Thursday, July 09, 2009

Beals: the final cut

After a hiatus in processing precipitated by his death, the transcript from the oral history interview with Dr. Rodney K. Beals, M.D. has now been fully edited.

What begins as a cautious questioning on known facts from Beals' CV blossoms into a deep conversation about the history of orthopedics in Oregon; changes in orthopedic technique, practice, and education; the challenges of modern medical economics; the advantages and disadvantages of sub-subspecialization; and finally, speculation about what the future may hold for orthopedics. Below are a few choice excerpts; the complete transcript is available upon request.
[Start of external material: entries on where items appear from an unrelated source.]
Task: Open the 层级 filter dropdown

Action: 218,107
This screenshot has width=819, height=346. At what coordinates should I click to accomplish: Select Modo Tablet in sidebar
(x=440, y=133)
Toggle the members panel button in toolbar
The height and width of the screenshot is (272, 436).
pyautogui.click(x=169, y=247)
On socialized medicine in New Zealand:
BEALS: The longest time I spent away was in New Zealand where I practiced orthopedics. They arranged for me to be a New Zealand doctor for six months. And I have visited Australia several times, several places, and South Africa and so forth. But New Zealand was where I had the greatest experience. And it was interesting because New Zealand has had socialized medicine since the 1930s.

One of the features of New Zealand medicine is that you don’t go to see a specialist as a first choice. You have to go to see your primary care doctor and then be referred to a specialist. And I was very interested to see what the effect of that was. I anticipated that I would see that patients’ diagnoses were missed because they were seeing primary care doctors and not specialists. I was anticipating that I might see where they weren’t as well cared for.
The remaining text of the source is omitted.